Because the segfault is happening when traversing the sc_process_table::queue, I'm guessing that when spawning a thread at start of simulation (which intentionally finishes, by the way), it gets added to the process_table, but for whatever reason, never removed.  The process itself is removed (I think this happens in sc_simcontext::crunch), but because the table isn't updated, the linked-list has an invalid ptr, hence the segfault.  Just a guess though.

EDIT:

Sorry, I think I misunderstood your question, you are asking where the traceback is from?  It is triggered at the end of the execution during model cleanup; you can see that it is in the destructor ( sc_core::sc_thread_process::~sc_thread_process ).  That's actually the destructor of one of my statically created (SC_THREAD) threads, not the dynamic one.  During its destruction, it traverses the sc_process_table::queue and hits a bad pointer when doing sc_core::sc_thread_process::next_exist.

Link to comment
Share on other sites

On the first question:

Yes, you do need to keep the handle to the (terminating) process alive, if you continue to reference any related object like the terminated event.  Otherwise, when the process terminates without any existing handles to it, the event will be destroyed together with the process instance itself and you're sensitive to a no-longer-existing event, causing the memory corruption.  The crash itself is fixed in the master branch of the SystemC proof-of-concept simulator, but not released yet.  This fix would then lead to removing the event from any waiting processes, though.  So in this case, you would just miss the notification.

On the second part:

Which version of SystemC are you using?  Can you confirm this with SystemC 2.3.2?

Greetings from Duisburg,
  Philipp

Link to comment
Share on other sites

Some further comments:

  • You don't need to keep handles to processes, if you don't intend to interact with them later.
  • The crash you saw was likely caused by the fact, that the process was killed before you tried to register the sensitivity to it through your sc_event_and_list. Even if you kept the handle alive, you would still miss the notification: the process has already terminated when you run your wait(processes_complete); and the event will not be triggered again.
  • It would be much safer to only store the handles and build up the event list locally to wait for the completion of still running processes:
    std::vector<sc_process_handle> processes;
    
    for(int i = 0; i < 10; ++i){
        auto process = sc_core::sc_spawn(sc_bind(&My_Class::my_method, this, args));
        processes.push_back(process);
        wait(10, SC_US);
    }
    
    // wait for running processes
    {
      sc_event_and_list processes_running;
      for( const auto& p : processes ) {
        if ( p.valid() && !p.terminated() )
          processes_running &= p.terminated_event();
      }
      wait( processes_running );
    }

     

For the second part (crash during process cleanup):

  • Do you see a difference when spawning the thread during end_of_elaboration()?
  • sc_spawn'ed threads from an start_of_simulation() callback a strictly speaking "dynamic threads" in the SystemC terminology, yes.  But internally, they are still added to the process table in order to start them in the correct order relative to the rest of the kernel initialization.  In the destructor however, only non-dynamic threads are removed from the process table.  This means, you may have indeed found a bug in SystemC 2.3.2.

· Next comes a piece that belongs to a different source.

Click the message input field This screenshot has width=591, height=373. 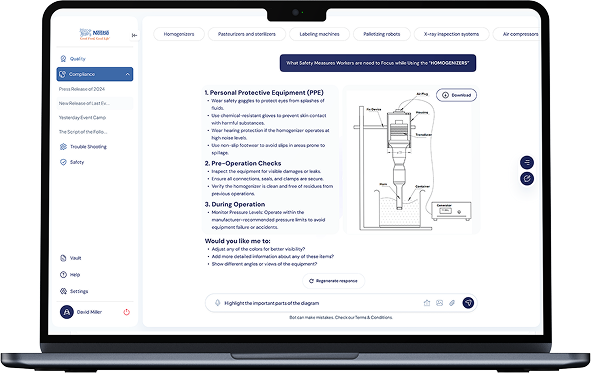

I'll check this with the Language Working Group.

Thanks and Greetings from Duisburg,
  Philipp

Link to comment
Share on other sites

Hi Philipp,

Thanks for your reply. I like your suggestion of building the sc_event_and_list immediately before waiting on it and checking that processes are still alive while doing so; I'm sure I would have hit hard-to-debug problems if I had waited on processes that had already terminated, even if I kept the handles around.

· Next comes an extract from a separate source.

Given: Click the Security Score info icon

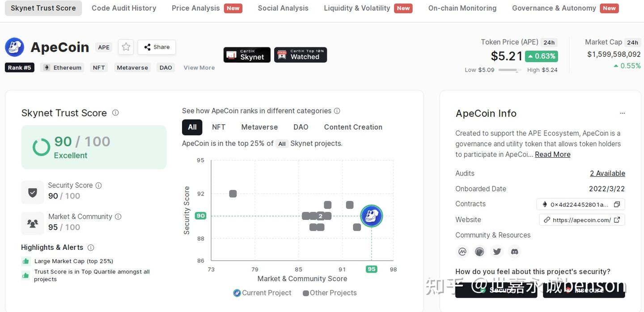Looking at the screenshot, I should [x=99, y=185].
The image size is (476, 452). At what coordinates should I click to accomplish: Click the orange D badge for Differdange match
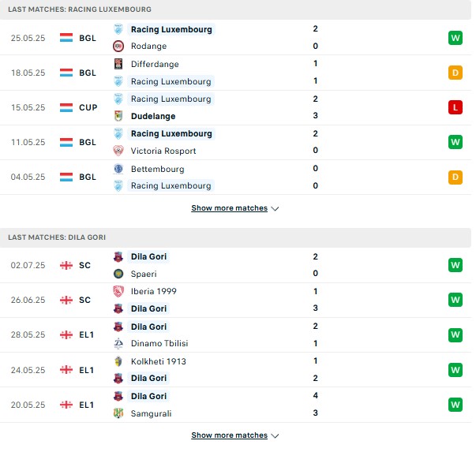point(455,73)
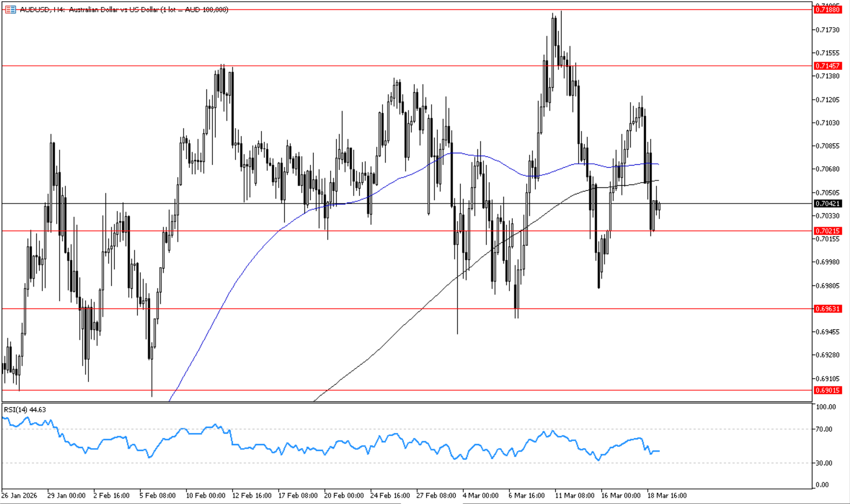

With regards to the second problem, I can confirm I am using SystemC 2.3.2.  I have not tried spawning at end_of_elaboration; I've refactored my code so my spawn occurs in another location--neither end_of_elaboration, nor start_of_simulation.  If I get a chance, I will run that experiment.  In any case, I agree that it seems the current implementation has a bug by not removing the dynamic thread, created in start_of_simulation, from the process table.  The logic needed in the destructor to identify these particular dynamic threads might not be worth it since one could simply use the SC_THREAD macro to statically spawn them at the start (potentially with a helper function if dynamic arguments need to be bound).  The fix could be as simple as documenting that sc_spawn'ing in start_of_simulation is not allowed.

Link to comment
Share on other sites

Also, one small modification to your suggested code:  I noticed that if you wait on an empty sc_event_and_list, it will never progress (which kind of makes sense--with no events, there's nothing to wake the thread).  With that in mind, I would change

wait(processes_running);

to

if(processes_running.size())
  wait(processes_running);

On the other hand, it might be nice for debuggability if waiting on an empty sc_event_and_list didn't wait at all or threw an exception.

Link to comment
Share on other sites

Update:  I wrote the following in an attempt to replicate the start_of_simulation sc_spawn segfault and found that it's pretty hard to re-create; the following program appears to do it pretty reliably though:

#define SC_INCLUDE_DYNAMIC_PROCESSES
#include <systemc.h>
#include <iostream>

class Test : public sc_core::sc_module {
	SC_HAS_PROCESS(Test);

public:
	void run(){
		std::cout << "Spawned" << std::endl;
	}

	void run2(){
		for(int i = 0; i < 10; ++i){
			wait(10, SC_US);
			sc_core::sc_spawn(sc_bind(&Test::run, this));
		}
	}

	void run3(){
		for(int i = 0; i < 100; ++i)
			wait(10, SC_US);
	}

	Test(const sc_core::sc_module_name &name_){
		SC_THREAD(run2);
		SC_THREAD(run3);
	}

	void start_of_simulation(){
		for(int i = 0; i < 10; ++i)
			sc_core::sc_spawn(sc_bind(&Test::run, this));
	}
};

int sc_main(int argc, char *argv[]){
	Test test("test");

	sc_start();
}

// g++ -O3 -std=c++14 -I/opt/systemc-2.3.2/include -L/opt/systemc-2.3.2/lib-linux64 -lsystemc test.cpp

Also, if I leave everything the same but switch out start_of_simulation for end_of_elaboration, I still get the segfault.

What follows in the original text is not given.